[Stored entries]
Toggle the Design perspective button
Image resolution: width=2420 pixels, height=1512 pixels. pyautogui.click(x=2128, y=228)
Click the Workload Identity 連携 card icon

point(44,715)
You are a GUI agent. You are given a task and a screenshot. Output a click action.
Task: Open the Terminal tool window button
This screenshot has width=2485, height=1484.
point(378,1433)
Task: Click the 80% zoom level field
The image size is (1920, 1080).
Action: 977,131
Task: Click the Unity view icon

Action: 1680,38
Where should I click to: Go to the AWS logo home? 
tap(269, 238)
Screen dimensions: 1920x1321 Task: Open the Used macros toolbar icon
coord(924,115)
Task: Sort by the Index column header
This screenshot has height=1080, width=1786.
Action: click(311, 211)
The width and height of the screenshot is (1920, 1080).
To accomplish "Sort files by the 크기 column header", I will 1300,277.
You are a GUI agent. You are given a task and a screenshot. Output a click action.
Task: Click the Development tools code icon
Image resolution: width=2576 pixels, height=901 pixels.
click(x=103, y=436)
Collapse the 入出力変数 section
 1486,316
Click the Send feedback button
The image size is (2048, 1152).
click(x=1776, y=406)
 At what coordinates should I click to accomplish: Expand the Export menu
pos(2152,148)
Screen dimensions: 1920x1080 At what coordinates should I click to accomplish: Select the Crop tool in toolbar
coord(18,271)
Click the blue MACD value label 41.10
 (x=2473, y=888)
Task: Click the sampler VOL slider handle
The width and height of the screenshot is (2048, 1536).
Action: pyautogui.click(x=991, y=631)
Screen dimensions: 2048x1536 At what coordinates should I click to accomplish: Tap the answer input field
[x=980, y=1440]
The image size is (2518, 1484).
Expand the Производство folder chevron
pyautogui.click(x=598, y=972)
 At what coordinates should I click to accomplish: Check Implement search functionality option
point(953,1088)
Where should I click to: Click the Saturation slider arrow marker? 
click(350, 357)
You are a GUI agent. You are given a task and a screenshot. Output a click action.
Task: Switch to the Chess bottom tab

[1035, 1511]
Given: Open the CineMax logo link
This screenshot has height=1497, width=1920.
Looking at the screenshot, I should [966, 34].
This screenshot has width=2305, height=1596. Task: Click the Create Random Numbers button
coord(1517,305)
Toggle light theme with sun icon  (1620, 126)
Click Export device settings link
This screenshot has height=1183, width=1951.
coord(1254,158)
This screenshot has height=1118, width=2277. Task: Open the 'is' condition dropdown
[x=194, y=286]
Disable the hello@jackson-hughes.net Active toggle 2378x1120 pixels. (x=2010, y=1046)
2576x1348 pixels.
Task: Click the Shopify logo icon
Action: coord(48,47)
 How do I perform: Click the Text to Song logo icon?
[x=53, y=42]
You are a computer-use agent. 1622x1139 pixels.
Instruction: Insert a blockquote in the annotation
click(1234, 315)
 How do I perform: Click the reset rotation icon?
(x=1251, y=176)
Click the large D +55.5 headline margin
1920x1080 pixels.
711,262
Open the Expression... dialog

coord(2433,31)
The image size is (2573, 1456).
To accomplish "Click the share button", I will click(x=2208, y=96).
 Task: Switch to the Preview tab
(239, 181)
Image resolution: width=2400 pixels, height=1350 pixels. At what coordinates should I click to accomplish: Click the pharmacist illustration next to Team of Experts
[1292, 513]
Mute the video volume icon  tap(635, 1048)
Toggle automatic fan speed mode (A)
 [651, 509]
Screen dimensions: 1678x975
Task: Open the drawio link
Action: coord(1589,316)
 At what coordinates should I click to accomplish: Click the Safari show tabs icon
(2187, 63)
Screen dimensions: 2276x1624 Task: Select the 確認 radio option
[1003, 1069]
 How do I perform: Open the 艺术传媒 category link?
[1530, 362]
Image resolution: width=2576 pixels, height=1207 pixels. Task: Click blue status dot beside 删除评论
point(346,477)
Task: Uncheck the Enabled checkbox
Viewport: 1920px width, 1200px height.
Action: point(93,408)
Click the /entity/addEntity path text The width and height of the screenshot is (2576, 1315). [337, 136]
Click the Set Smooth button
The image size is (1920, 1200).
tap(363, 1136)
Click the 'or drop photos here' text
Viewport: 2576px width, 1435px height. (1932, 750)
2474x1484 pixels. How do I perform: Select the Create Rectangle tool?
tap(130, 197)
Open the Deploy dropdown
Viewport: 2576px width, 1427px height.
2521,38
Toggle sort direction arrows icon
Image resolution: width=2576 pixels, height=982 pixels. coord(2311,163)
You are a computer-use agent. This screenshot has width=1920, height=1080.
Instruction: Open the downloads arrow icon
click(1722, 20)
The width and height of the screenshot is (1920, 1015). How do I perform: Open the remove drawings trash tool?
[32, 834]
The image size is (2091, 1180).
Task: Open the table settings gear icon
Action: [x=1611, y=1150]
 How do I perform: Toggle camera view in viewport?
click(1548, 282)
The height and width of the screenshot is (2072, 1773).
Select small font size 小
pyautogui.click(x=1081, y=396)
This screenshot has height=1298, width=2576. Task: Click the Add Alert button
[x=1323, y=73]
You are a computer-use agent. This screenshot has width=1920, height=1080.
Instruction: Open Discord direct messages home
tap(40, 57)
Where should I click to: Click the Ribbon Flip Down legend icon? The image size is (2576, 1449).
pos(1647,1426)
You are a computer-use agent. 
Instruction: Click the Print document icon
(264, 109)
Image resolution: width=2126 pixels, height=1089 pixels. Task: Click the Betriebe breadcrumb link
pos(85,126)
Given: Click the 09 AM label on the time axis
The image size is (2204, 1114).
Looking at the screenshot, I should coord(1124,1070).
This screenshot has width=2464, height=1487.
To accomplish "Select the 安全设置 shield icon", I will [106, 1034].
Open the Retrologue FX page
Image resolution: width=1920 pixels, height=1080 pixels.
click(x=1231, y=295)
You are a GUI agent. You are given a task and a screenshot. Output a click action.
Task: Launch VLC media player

| Action item |
Transcribe the data above in full, exactly.

| Worked solution |
Toggle the Design perspective button
Image resolution: width=2420 pixels, height=1512 pixels. pyautogui.click(x=2128, y=228)
Click the Workload Identity 連携 card icon

point(44,715)
You are a GUI agent. You are given a task and a screenshot. Output a click action.
Task: Open the Terminal tool window button
This screenshot has width=2485, height=1484.
point(378,1433)
Task: Click the 80% zoom level field
The image size is (1920, 1080).
Action: 977,131
Task: Click the Unity view icon

Action: 1680,38
Where should I click to: Go to the AWS logo home? 
tap(269, 238)
Screen dimensions: 1920x1321 Task: Open the Used macros toolbar icon
coord(924,115)
Task: Sort by the Index column header
This screenshot has height=1080, width=1786.
Action: click(311, 211)
The width and height of the screenshot is (1920, 1080).
To accomplish "Sort files by the 크기 column header", I will 1300,277.
You are a GUI agent. You are given a task and a screenshot. Output a click action.
Task: Click the Development tools code icon
Image resolution: width=2576 pixels, height=901 pixels.
click(x=103, y=436)
Collapse the 入出力変数 section
 1486,316
Click the Send feedback button
The image size is (2048, 1152).
click(x=1776, y=406)
 At what coordinates should I click to accomplish: Expand the Export menu
pos(2152,148)
Screen dimensions: 1920x1080 At what coordinates should I click to accomplish: Select the Crop tool in toolbar
coord(18,271)
Click the blue MACD value label 41.10
 (x=2473, y=888)
Task: Click the sampler VOL slider handle
The width and height of the screenshot is (2048, 1536).
Action: pyautogui.click(x=991, y=631)
Screen dimensions: 2048x1536 At what coordinates should I click to accomplish: Tap the answer input field
[x=980, y=1440]
The image size is (2518, 1484).
Expand the Производство folder chevron
pyautogui.click(x=598, y=972)
 At what coordinates should I click to accomplish: Check Implement search functionality option
point(953,1088)
Where should I click to: Click the Saturation slider arrow marker? 
click(350, 357)
You are a GUI agent. You are given a task and a screenshot. Output a click action.
Task: Switch to the Chess bottom tab

[1035, 1511]
Given: Open the CineMax logo link
This screenshot has height=1497, width=1920.
Looking at the screenshot, I should [966, 34].
This screenshot has width=2305, height=1596. Task: Click the Create Random Numbers button
coord(1517,305)
Toggle light theme with sun icon  (1620, 126)
Click Export device settings link
This screenshot has height=1183, width=1951.
coord(1254,158)
This screenshot has height=1118, width=2277. Task: Open the 'is' condition dropdown
[x=194, y=286]
Disable the hello@jackson-hughes.net Active toggle 2378x1120 pixels. (x=2010, y=1046)
2576x1348 pixels.
Task: Click the Shopify logo icon
Action: coord(48,47)
 How do I perform: Click the Text to Song logo icon?
[x=53, y=42]
You are a computer-use agent. 1622x1139 pixels.
Instruction: Insert a blockquote in the annotation
click(1234, 315)
 How do I perform: Click the reset rotation icon?
(x=1251, y=176)
Click the large D +55.5 headline margin
1920x1080 pixels.
711,262
Open the Expression... dialog

coord(2433,31)
The image size is (2573, 1456).
To accomplish "Click the share button", I will click(x=2208, y=96).
 Task: Switch to the Preview tab
(239, 181)
Image resolution: width=2400 pixels, height=1350 pixels. At what coordinates should I click to accomplish: Click the pharmacist illustration next to Team of Experts
[1292, 513]
Mute the video volume icon  tap(635, 1048)
Toggle automatic fan speed mode (A)
 [651, 509]
Screen dimensions: 1678x975
Task: Open the drawio link
Action: coord(1589,316)
 At what coordinates should I click to accomplish: Click the Safari show tabs icon
(2187, 63)
Screen dimensions: 2276x1624 Task: Select the 確認 radio option
[1003, 1069]
 How do I perform: Open the 艺术传媒 category link?
[1530, 362]
Image resolution: width=2576 pixels, height=1207 pixels. Task: Click blue status dot beside 删除评论
point(346,477)
Task: Uncheck the Enabled checkbox
Viewport: 1920px width, 1200px height.
Action: point(93,408)
Click the /entity/addEntity path text The width and height of the screenshot is (2576, 1315). [337, 136]
Click the Set Smooth button
The image size is (1920, 1200).
tap(363, 1136)
Click the 'or drop photos here' text
Viewport: 2576px width, 1435px height. (1932, 750)
2474x1484 pixels. How do I perform: Select the Create Rectangle tool?
tap(130, 197)
Open the Deploy dropdown
Viewport: 2576px width, 1427px height.
2521,38
Toggle sort direction arrows icon
Image resolution: width=2576 pixels, height=982 pixels. coord(2311,163)
You are a computer-use agent. This screenshot has width=1920, height=1080.
Instruction: Open the downloads arrow icon
click(1722, 20)
The width and height of the screenshot is (1920, 1015). How do I perform: Open the remove drawings trash tool?
[32, 834]
The image size is (2091, 1180).
Task: Open the table settings gear icon
Action: [x=1611, y=1150]
 How do I perform: Toggle camera view in viewport?
click(1548, 282)
The height and width of the screenshot is (2072, 1773).
Select small font size 小
pyautogui.click(x=1081, y=396)
This screenshot has height=1298, width=2576. Task: Click the Add Alert button
[x=1323, y=73]
You are a computer-use agent. This screenshot has width=1920, height=1080.
Instruction: Open Discord direct messages home
tap(40, 57)
Where should I click to: Click the Ribbon Flip Down legend icon? The image size is (2576, 1449).
pos(1647,1426)
You are a computer-use agent. 
Instruction: Click the Print document icon
(264, 109)
Image resolution: width=2126 pixels, height=1089 pixels. Task: Click the Betriebe breadcrumb link
pos(85,126)
Given: Click the 09 AM label on the time axis
The image size is (2204, 1114).
Looking at the screenshot, I should coord(1124,1070).
This screenshot has width=2464, height=1487.
To accomplish "Select the 安全设置 shield icon", I will [106, 1034].
Open the Retrologue FX page
Image resolution: width=1920 pixels, height=1080 pixels.
click(x=1231, y=295)
You are a GUI agent. You are given a task and a screenshot. Output a click action.
Task: Launch VLC media player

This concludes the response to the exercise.